## OBJECTIVE
Could you copy the stretch from the line containing "Open the Twitter Web App source link" through the line containing "click(x=229, y=563)", requests included, but multiply each click coordinate in the answers by 1.15 and round to whole numbers, rounding halves up? Leave the pictures out.

# start of GIVEN DATA

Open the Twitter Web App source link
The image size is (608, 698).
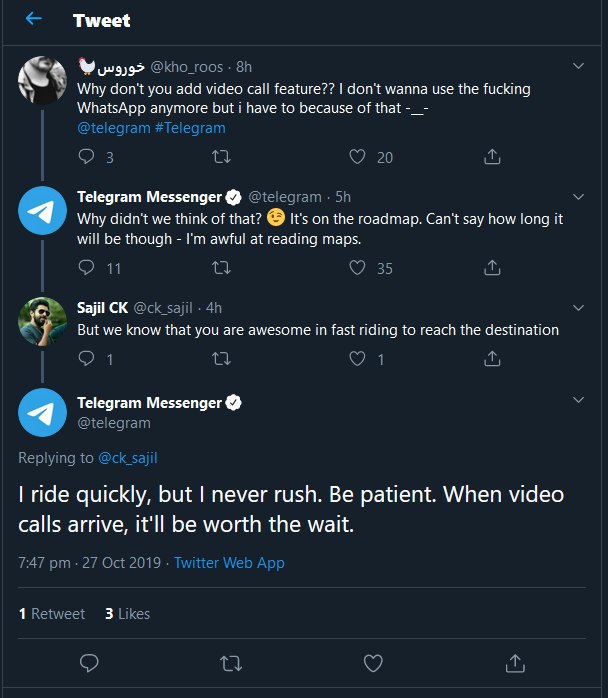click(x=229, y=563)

# end of GIVEN DATA
# start of GIVEN DATA

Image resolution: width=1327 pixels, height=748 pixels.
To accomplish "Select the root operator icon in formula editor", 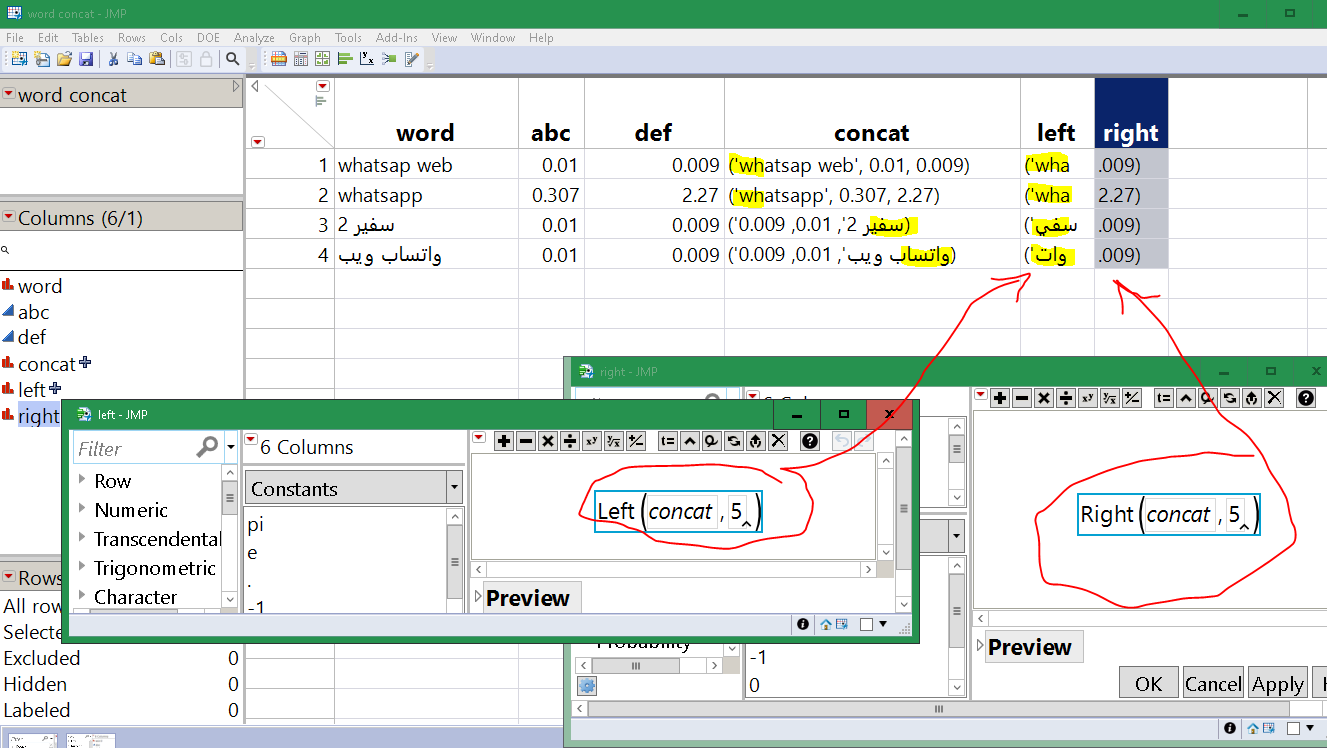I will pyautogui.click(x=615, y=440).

# end of GIVEN DATA

## RESULT
Open the Twitter Web App source link
The image size is (608, 698).
click(x=263, y=647)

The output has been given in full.